OLYMPIA — Insurance carriers will be required to reimburse refills for birth control for 12 months at a time instead of monthly under legislation passed today by the Senate. Having already passed the House, the bill now goes to the governor to be signed into law.
Currently insurance providers do not have a uniform rate at which they dispense birth control. House Bill 1234 requires that women receive a full year’s worth of contraceptives unless they request less.
Numerous studies document the benefits to increased access to contraceptives. One in four women say they have missed pills because they could not get a new pack in time. Dispensing one-year’s worth of birth control reduces the odds of an unintended pregnancy by 30 percent.

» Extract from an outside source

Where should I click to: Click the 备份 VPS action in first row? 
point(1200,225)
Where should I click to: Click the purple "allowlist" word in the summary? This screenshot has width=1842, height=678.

“Equal access to health care and birth control is one of the core values of our state,” said Sen. Steve Hobbs, D-Lake Stevens and the sponsor of companion legislation, Senate Bill 5554. “We should do everything we can to make birth control easier to obtain. This bill makes a simple change but will have a potentially huge impact.”
The bill also will help women who live in areas far from a pharmacy or those who are studying or working abroad. While legislatures across the country continue to attempt to restrict reproductive health care coverage for women, Washington state continues to lead the way in access to contraceptive care.
“There are all kinds of medical conditions for which women take birth control pills in addition to reproductive health,” said Sen. Annette Cleveland, D-Vancouver and the ranking member on the Senate Health Care Committee. “By making birth control pills more accessible, we make it easier for women to manage their health and live healthier lives.”